Proof-of-concept trials for M72 suggested it could prevent pulmonary disease in 54 percent of TB-infected adults. The WHO benchmark for TB vaccines is 50 percent efficacy in adults.

"Scientifically, it's huge," said Eric Rubin, a researcher at the Harvard T.H. Chan School of Public Health and editor of the New England Journal of Medicine, whose lab studies the bacterium that causes TB. "If you were able to drive down the rate of TB by half, that would save a really substantial number of lives in the world."

It has taken 100 years for a new TB vaccine to advance. The existing jab, known as the BCG vaccine, first rolled out in 1921 and is only moderately effective, even in children.

Drug-resistant strains of the disease multiply each year, said Rubin, also a professor at the Harvard School of Public Health. Eradicating the disease is also complicated because most treatment programs rely on patients to seek help and return for treatment over several months.

The delay between M72's trial phases highlights persistent issues with inequity in treating infectious disease, said immunologist Thomas Scriba, the deputy director of the South African Tuberculosis Vaccine Initiative (SATVI), which is helping organize the Phase III study. SATVI was also involved in the vaccine's 2019 trial.

GSK licensed its experimental TB vaccine to the Gates Medical Research Institute in 2020, after deciding not to fund the Phase III trials. The vaccine shares a key component with another GSK offering, a shingles shot that has generated billions for the company. Many shingles patients live in higher-income countries such as the United States, where most health insurers can pay for it.
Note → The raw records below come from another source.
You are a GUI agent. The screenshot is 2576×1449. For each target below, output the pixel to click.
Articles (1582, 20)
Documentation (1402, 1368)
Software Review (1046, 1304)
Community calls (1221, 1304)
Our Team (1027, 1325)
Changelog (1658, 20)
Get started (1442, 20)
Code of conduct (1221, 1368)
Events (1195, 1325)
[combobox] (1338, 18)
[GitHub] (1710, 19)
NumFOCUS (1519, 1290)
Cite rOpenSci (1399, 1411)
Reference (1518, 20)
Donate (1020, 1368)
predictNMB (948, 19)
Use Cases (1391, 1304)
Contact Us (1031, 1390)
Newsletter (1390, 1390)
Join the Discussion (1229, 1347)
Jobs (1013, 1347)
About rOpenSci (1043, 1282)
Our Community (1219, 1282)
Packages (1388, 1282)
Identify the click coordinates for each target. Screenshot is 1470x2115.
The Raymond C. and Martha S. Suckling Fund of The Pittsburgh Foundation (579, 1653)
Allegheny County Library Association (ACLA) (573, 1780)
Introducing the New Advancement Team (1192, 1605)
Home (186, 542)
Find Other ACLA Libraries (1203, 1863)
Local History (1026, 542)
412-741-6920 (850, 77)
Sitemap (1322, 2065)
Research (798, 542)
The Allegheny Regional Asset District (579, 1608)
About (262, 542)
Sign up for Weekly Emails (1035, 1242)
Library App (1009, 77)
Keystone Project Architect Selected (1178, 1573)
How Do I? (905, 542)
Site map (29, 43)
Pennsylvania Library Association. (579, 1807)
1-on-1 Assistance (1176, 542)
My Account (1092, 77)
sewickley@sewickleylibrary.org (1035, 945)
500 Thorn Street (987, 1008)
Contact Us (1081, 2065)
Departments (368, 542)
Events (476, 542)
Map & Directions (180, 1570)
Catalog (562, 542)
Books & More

"With covid, we saw vaccines and even treatments that are still not available for us in the Global South," Scriba said. "Should this vaccine show efficacy and be licensed, we must absolutely make sure it's going to be available to those who need it."

The M72 vaccine isn't the only promising candidate in development to treat TB. Afrigen, a WHO-supported hub in South Africa, began work on its own vaccine last year using the mRNA technology that powered the most effective coronavirus shots. The Gates Medical Research Institute, which focuses primarily on diseases prevalent in lower-income countries, is also working on other TB vaccines and therapeutics.

M72 has outpaced more than a dozen other candidates. Researchers will enroll 26,000 people at trial sites across Africa and Southeast Asia beginning next year to test it among a large pool. Scriba said the trial's end date will depend on how long it takes for a sufficient number of participants to become infected. Only 39 people in the vaccine's Phase II trial became sick, a small sample size compared with what researchers will attempt.

The approval process and rollout may also present logistical and financial hurdles, meaning the trial funding is only one step toward another widely available TB vaccine. Such a shot would prevent 8.5 million deaths during the next 25 years, the WHO estimates.

If it proves effective and safe, M72 will probably not eradicate TB. Alexander Pym, the director of infectious disease at Wellcome, called it "a valuable addition to our tool kit" in a news release. New public health measures, therapeutics and diagnostics also form part of the WHO's strategy for reducing deaths from the disease 90 percent by 2030.